» What the exercise asks
Work through the data below and give the number of lines holding "checkbox", nothing more.

» Collected data
^^^^^^^^^^^^^^^^

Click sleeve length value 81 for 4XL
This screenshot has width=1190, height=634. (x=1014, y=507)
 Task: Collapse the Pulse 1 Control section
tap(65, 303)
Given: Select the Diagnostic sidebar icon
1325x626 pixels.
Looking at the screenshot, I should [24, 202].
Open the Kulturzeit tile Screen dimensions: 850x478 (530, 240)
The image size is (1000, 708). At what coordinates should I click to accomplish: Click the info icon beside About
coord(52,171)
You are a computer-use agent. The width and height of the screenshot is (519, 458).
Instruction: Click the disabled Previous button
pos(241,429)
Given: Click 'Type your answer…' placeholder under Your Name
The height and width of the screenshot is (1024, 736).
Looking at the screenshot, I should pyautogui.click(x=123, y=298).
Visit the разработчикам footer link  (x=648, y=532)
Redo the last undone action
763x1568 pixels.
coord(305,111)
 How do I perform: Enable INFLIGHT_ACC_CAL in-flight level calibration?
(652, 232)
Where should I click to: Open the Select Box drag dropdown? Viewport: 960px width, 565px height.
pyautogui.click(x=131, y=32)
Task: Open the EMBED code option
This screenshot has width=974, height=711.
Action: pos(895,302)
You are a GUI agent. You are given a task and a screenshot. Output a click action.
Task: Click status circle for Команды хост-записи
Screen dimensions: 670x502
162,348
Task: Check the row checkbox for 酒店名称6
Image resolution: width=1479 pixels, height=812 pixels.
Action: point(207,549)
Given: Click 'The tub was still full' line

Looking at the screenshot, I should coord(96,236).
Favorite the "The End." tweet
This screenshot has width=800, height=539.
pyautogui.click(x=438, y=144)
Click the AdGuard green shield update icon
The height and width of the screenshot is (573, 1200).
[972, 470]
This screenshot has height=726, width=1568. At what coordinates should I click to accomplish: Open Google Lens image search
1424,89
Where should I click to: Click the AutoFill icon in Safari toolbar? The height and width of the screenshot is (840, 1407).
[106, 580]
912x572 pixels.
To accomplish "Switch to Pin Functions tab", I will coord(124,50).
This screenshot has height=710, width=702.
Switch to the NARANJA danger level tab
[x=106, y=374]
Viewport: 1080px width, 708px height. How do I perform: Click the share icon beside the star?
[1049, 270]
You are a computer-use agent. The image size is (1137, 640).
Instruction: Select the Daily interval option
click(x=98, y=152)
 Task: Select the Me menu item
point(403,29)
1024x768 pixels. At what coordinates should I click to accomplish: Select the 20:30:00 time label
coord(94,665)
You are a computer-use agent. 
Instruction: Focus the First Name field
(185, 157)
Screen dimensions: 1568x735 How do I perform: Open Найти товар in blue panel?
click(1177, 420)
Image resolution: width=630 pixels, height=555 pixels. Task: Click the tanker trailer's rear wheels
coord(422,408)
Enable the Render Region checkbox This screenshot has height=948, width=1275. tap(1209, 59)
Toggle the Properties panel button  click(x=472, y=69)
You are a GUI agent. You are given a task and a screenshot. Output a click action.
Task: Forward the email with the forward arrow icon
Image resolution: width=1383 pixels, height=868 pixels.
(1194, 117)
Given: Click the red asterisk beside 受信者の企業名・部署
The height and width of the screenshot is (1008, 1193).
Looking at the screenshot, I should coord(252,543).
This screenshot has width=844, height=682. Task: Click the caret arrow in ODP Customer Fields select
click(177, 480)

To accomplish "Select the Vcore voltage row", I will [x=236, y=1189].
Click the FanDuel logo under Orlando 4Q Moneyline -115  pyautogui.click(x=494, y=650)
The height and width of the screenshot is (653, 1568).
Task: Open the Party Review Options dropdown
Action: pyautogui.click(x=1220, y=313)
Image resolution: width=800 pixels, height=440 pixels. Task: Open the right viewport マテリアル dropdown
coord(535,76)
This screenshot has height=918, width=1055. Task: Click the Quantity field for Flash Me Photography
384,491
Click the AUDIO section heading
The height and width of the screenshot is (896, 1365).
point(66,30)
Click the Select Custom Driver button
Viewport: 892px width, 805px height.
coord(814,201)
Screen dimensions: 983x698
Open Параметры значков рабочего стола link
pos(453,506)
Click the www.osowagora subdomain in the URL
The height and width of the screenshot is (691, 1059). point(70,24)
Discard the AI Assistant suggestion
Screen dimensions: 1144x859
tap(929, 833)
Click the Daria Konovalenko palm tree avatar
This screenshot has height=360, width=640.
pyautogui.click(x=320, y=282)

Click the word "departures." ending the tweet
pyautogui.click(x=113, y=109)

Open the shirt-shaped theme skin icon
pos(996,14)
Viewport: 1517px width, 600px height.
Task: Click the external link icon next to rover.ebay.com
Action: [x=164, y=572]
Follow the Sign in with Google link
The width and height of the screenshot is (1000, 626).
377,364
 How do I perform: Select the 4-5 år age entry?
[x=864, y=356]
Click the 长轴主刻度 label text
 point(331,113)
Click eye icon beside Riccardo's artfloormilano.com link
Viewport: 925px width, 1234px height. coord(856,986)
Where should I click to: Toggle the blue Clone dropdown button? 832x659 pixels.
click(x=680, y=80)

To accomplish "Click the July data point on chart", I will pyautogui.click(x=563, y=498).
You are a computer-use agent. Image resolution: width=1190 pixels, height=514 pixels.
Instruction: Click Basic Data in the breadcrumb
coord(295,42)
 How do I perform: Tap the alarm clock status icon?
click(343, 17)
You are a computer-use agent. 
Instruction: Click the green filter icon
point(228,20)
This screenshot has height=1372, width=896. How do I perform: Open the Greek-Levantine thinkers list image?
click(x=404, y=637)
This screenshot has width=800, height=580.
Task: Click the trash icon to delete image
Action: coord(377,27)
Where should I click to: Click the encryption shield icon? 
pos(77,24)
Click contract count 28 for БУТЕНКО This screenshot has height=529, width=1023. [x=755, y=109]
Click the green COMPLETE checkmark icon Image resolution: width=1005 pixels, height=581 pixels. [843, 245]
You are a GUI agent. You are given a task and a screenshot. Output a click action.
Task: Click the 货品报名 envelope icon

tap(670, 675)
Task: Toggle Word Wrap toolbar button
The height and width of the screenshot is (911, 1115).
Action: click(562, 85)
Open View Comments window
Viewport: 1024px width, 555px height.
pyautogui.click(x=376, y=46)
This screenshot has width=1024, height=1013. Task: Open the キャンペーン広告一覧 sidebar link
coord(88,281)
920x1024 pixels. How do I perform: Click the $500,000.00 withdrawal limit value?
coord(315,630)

^^^^^^^^^^^^^^^^

» Answer to the problem
2